Op 27 oktober 2022 heeft de enkelvoudige kamer een regiezitting gehouden. Eiser is verschenen, bijgestaan door zijn gemachtigde. De staatssecretaris heeft zich laten vertegenwoordigen door M. van Nijnatten . Ook is verschenen E.J. Nyembo Katunbwe als tolk in de Franse taal. De rechtbank heeft het onderzoek ter zitting geschorst.
Op 25 mei 2023 heeft de meervoudige kamer het beroep tegen de afwijzing van het verzoek om heroverweging48 samen met het beroep tegen de intrekking van de asielvergunningen49 gezamenlijk op zitting behandeld. Eiser is verschenen, bijgestaan door zijn gemachtigden. Als tolk is verschenen R. Kamermans. De staatssecretaris heeft zich laten vertegenwoordigen door zijn gemachtigden. Ook is ter zitting verschenen P. Verlinden, als deskundige.

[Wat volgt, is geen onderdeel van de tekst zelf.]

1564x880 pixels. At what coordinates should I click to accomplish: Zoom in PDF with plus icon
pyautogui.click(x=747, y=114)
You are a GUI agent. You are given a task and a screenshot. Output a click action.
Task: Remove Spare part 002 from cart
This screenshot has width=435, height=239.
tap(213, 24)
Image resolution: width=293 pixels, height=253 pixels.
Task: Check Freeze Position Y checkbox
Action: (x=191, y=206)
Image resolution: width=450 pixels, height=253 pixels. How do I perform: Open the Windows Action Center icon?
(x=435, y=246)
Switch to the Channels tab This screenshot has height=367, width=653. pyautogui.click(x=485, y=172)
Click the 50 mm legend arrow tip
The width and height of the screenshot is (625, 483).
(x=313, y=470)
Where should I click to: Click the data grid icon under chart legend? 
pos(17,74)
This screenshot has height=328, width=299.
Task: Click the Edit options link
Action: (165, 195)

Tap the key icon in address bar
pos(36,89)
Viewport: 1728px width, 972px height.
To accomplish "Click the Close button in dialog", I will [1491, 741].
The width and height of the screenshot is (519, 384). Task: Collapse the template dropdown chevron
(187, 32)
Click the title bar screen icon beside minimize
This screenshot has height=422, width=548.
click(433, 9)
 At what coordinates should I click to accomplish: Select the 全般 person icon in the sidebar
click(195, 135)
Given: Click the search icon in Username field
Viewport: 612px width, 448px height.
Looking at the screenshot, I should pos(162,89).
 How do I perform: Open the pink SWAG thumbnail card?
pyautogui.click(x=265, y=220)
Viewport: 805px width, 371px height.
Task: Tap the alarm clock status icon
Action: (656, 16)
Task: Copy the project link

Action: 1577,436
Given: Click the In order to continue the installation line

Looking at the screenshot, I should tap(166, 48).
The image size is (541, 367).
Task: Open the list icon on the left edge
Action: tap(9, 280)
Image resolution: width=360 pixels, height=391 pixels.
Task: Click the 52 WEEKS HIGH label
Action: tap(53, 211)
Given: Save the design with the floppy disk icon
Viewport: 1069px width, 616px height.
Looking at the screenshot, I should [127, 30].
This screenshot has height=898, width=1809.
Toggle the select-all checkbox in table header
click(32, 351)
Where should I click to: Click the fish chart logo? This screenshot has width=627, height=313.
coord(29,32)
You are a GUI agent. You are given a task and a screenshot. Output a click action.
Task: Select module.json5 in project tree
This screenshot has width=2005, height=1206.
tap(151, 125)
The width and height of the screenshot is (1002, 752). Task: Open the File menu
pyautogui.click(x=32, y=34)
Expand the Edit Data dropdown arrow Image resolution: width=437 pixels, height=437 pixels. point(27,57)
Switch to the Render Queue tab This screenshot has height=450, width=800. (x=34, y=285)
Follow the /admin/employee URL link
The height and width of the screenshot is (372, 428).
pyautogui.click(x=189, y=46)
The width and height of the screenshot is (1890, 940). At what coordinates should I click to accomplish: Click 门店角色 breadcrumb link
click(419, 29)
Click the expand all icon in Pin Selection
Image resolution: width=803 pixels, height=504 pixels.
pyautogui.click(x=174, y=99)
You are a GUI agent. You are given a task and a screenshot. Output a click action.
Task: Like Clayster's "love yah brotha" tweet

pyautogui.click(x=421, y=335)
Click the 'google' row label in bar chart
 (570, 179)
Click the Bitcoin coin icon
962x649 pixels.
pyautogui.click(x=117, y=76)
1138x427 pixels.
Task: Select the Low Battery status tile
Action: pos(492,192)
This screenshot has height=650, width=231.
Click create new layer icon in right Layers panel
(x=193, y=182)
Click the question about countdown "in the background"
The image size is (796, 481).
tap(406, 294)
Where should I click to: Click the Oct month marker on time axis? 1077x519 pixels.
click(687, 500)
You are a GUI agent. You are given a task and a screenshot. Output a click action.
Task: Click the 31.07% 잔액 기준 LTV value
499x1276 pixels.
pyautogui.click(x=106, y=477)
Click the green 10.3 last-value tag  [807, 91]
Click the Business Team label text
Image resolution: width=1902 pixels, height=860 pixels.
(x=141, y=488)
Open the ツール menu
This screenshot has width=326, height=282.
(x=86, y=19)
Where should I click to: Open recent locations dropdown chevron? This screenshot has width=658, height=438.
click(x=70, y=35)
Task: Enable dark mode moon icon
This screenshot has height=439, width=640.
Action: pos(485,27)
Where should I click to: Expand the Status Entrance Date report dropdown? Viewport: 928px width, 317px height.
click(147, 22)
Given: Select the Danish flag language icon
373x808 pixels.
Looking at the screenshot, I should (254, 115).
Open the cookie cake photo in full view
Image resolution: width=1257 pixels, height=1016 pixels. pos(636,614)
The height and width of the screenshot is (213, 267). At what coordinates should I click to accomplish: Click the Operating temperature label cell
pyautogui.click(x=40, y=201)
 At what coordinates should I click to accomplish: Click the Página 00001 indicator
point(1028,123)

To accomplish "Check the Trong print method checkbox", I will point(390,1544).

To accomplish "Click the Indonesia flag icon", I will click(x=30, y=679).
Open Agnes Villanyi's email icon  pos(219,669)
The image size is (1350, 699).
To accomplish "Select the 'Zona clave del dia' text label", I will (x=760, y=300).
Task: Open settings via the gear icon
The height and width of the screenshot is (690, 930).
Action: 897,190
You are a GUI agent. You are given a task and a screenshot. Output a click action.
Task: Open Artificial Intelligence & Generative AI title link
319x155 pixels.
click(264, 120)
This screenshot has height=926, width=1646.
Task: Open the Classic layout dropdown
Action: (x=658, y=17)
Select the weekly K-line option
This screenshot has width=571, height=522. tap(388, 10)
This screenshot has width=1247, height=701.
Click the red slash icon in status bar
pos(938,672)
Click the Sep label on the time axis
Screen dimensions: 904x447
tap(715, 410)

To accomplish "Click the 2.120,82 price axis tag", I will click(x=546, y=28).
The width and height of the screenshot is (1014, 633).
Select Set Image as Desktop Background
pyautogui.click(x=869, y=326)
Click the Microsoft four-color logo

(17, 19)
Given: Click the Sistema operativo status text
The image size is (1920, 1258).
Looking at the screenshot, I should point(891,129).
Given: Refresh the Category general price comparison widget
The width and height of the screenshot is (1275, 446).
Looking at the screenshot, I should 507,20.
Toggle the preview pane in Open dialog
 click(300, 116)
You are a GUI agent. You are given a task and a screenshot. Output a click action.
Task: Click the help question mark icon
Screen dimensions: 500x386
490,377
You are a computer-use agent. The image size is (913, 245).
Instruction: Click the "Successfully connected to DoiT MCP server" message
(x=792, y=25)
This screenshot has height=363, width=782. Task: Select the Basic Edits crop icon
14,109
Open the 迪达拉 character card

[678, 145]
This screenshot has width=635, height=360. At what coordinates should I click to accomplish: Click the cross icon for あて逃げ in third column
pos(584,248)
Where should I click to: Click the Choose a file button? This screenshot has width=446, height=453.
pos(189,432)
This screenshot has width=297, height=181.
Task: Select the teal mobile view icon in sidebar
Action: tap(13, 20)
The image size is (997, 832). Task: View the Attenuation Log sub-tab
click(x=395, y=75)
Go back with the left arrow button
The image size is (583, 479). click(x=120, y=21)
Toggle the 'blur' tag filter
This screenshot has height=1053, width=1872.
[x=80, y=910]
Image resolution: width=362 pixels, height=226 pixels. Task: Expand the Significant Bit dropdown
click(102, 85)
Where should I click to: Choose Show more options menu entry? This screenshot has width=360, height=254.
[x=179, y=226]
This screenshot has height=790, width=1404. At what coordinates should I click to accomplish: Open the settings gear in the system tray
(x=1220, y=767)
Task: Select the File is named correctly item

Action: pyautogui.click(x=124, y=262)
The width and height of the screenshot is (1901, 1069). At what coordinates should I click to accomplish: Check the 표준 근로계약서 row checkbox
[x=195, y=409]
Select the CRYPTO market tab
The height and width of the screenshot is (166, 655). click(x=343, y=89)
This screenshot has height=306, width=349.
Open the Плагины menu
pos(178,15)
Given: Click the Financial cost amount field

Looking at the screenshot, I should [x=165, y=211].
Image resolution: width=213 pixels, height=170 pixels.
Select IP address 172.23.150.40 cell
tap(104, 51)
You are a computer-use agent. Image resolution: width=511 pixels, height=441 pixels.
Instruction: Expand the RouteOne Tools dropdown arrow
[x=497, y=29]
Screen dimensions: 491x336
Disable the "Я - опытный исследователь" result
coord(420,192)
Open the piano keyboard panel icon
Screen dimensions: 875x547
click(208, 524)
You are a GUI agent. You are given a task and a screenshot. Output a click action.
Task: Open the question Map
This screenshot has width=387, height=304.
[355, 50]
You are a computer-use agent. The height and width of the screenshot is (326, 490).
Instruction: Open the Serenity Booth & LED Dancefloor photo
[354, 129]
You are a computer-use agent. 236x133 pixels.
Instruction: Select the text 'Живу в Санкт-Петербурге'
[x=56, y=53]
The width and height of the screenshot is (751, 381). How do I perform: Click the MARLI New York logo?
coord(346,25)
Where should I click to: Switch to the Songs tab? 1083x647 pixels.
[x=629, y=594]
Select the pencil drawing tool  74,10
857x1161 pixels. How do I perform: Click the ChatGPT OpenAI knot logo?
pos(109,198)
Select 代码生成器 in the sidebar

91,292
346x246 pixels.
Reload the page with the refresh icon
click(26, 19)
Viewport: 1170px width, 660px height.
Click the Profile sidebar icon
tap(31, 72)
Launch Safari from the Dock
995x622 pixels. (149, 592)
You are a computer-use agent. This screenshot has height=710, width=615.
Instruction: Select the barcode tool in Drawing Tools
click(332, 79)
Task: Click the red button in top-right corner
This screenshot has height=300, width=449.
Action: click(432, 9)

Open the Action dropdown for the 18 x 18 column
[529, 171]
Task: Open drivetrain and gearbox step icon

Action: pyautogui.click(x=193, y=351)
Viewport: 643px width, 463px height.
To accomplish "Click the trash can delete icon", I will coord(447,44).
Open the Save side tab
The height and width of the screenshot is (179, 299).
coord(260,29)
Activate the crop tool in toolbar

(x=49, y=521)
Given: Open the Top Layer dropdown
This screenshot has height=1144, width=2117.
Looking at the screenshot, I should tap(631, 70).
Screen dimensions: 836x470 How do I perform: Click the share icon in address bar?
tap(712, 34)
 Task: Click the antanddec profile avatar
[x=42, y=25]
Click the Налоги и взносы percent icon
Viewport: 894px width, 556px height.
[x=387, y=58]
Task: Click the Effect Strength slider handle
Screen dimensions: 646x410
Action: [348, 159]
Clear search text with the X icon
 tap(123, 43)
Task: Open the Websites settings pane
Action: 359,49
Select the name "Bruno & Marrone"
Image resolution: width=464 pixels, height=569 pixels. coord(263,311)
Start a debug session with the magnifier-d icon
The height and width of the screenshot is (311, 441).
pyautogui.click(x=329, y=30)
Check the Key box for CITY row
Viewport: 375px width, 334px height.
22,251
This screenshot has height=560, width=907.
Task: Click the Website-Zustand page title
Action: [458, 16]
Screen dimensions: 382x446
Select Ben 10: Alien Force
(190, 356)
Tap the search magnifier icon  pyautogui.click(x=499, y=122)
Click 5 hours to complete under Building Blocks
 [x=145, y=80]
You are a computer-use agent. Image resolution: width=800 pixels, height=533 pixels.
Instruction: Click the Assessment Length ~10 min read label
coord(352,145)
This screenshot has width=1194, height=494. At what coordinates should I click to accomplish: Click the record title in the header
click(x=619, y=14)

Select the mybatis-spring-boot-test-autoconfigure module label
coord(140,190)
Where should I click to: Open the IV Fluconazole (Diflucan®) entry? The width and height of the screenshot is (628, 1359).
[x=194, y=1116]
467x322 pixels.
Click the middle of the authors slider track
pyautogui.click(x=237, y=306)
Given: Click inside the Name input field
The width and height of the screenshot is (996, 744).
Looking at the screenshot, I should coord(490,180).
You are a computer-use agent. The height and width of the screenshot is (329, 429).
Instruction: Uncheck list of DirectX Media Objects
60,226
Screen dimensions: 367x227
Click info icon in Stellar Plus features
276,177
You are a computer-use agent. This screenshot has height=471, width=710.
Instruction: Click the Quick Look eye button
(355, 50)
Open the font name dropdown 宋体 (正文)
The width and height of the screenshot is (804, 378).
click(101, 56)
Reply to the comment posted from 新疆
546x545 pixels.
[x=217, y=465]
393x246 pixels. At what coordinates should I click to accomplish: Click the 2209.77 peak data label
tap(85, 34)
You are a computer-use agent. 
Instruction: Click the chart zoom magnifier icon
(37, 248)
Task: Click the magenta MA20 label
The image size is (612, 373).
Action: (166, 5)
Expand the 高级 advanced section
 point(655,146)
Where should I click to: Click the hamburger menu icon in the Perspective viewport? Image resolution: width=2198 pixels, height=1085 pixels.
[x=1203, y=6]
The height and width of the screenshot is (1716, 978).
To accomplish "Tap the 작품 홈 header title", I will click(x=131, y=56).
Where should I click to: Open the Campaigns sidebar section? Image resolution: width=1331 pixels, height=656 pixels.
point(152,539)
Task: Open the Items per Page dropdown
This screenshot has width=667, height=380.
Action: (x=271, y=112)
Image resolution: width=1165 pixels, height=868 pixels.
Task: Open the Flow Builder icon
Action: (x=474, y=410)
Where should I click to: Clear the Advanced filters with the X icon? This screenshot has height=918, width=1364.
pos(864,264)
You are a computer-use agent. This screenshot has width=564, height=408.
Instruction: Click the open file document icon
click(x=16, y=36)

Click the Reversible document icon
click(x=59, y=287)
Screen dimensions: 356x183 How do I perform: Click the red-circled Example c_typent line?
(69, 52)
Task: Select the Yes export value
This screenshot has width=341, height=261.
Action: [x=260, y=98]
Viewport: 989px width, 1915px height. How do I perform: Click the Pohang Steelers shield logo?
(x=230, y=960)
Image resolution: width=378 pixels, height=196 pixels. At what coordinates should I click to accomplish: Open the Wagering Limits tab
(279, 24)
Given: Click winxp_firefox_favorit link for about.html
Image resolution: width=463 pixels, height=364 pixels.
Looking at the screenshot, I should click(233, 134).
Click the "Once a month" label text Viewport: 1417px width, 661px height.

De rechtbank heeft het onderzoek ter zitting geschorst om de staatssecretaris nog in de gelegenheid te stellen om te reageren op door eiser ter zitting aangevoerde standpunten.
Op 22 juni 2023 heeft de rechtbank partijen verder nog in de gelegenheid gesteld om toe te lichten of het Thematisch ambtsbericht met betrekking tot de mensenrechten en de rechtsstaat in Rwanda van 15 juni 2023 nog van invloed is op hun standpunten.
Op 5 juli 2023 heeft de staatssecretaris gereageerd op de door eiser ter zitting aangevoerde standpunten. Eveneens op die datum heeft de staatssecretaris gereageerd op het Thematisch ambtsbericht.
Op 13 juli 2023 heeft eiser gereageerd op het Thematisch ambtsbericht en nog aanvullende gronden ingediend. Eiser heeft verzocht om een nadere zitting.
Op 26 september 2023 heeft eiser wederom aanvullende gronden ingediend.
Op 12 oktober 2023 heeft een nadere zitting plaatsgevonden. Eiser is verschenen, bijgestaan door zijn gemachtigden. Als tolk in de Franse taal is verschenen V.M. Corcelle. De staatssecretaris heeft zich laten vertegenwoordigen door mr. M.P. Sluiter en mr. M.M. Favier. De rechtbank heeft het onderzoek ter zitting gesloten.